También puedes sustituir hasta 30 g de harina por cacao puro para preparar una versión de chocolate. Más allá de esa cantidad será necesario ajustar el azúcar y la humedad, así que ya no estaríamos ante una simple variación de la receta base.
Cómo conservarlo y cuándo está en su mejor momento
Después de enfriarse por completo, guárdalo en una caja hermética o envuelto en papel de horno. A temperatura ambiente mantiene una buena textura durante 2 o 3 días, siempre lejos de fuentes de calor y de la humedad directa.
No recomiendo refrigerarlo si está sin rellenar, porque el frío endurece la miga y apaga parte de su aroma. Si lleva nata, crema o fruta fresca, entonces sí debe conservarse en la nevera y consumirse preferiblemente en un plazo de 24 a 48 horas.

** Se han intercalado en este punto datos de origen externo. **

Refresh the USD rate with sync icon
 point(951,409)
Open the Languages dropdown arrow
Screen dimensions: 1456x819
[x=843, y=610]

Para congelarlo, córtalo en porciones y envuélvelas individualmente. Puede conservarse alrededor de 2 meses; descongélalo a temperatura ambiente dentro del envoltorio para que la condensación no humedezca la superficie.

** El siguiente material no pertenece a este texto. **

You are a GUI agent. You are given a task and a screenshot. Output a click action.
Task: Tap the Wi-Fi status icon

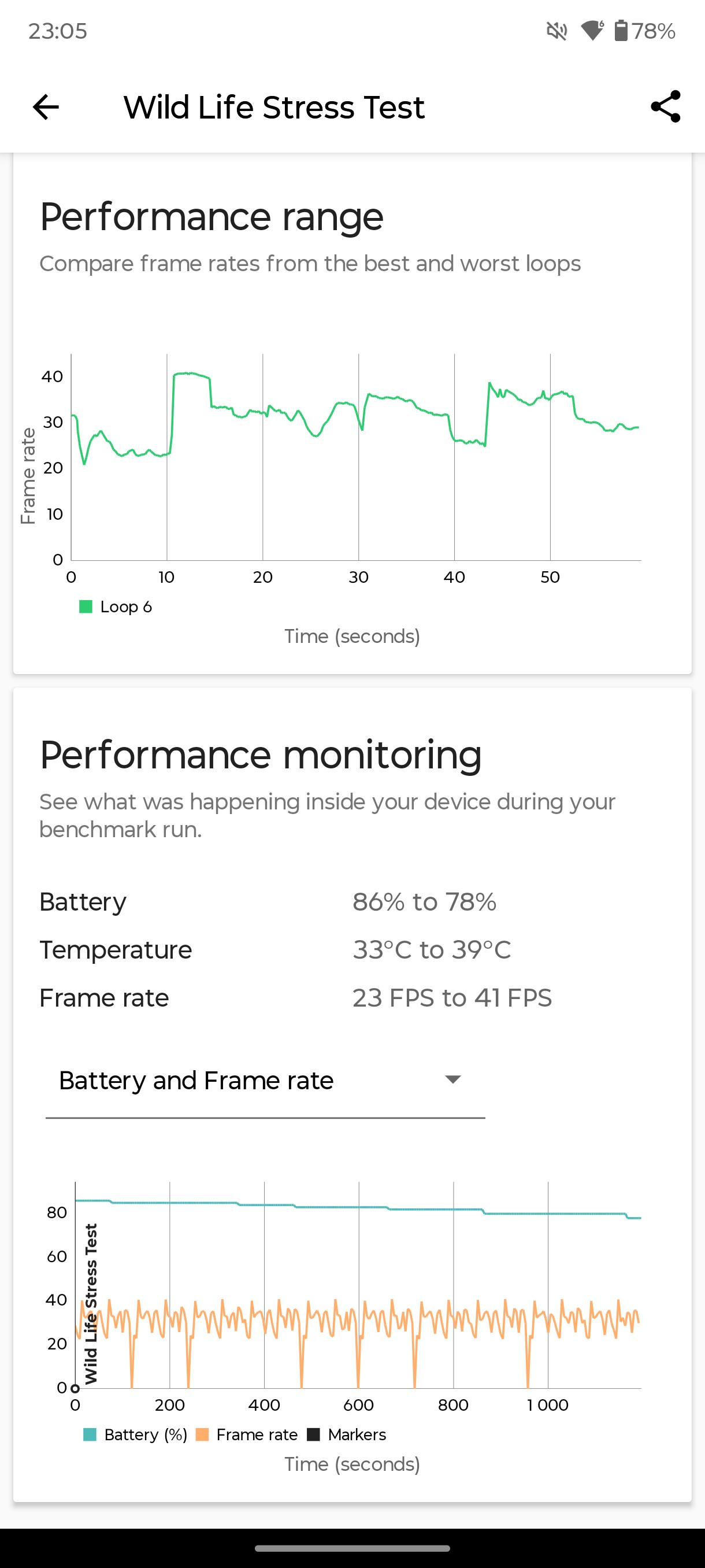click(x=592, y=31)
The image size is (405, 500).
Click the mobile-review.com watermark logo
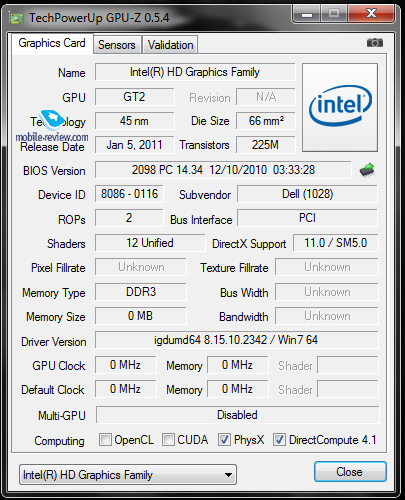(52, 126)
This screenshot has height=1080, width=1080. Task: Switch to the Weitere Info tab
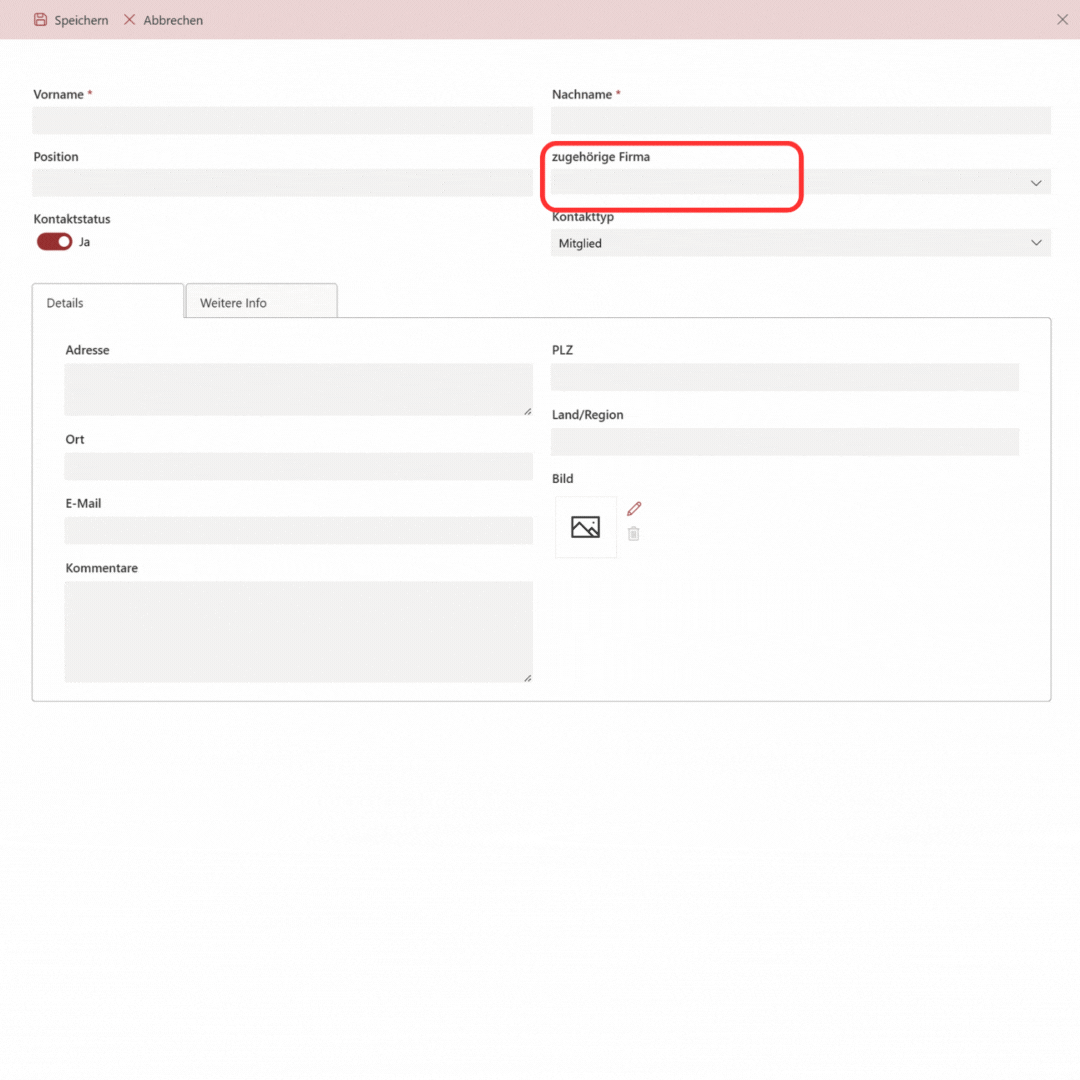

La mejor manera de recuperar el sabor de la tradición
La gracia de este dulce está en aceptar sus límites. No es una tarta cremosa ni un bizcocho húmedo de yogur, sino una preparación ligera que recompensa la precisión y los ingredientes sencillos.
Para acertar a la primera, pesa todo, monta bien los huevos, mezcla con paciencia y controla el horno. Con esas cuatro decisiones tendrás una base esponjosa, versátil y suficientemente sabrosa para servirse sola, que es donde este clásico catalán demuestra mejor su personalidad.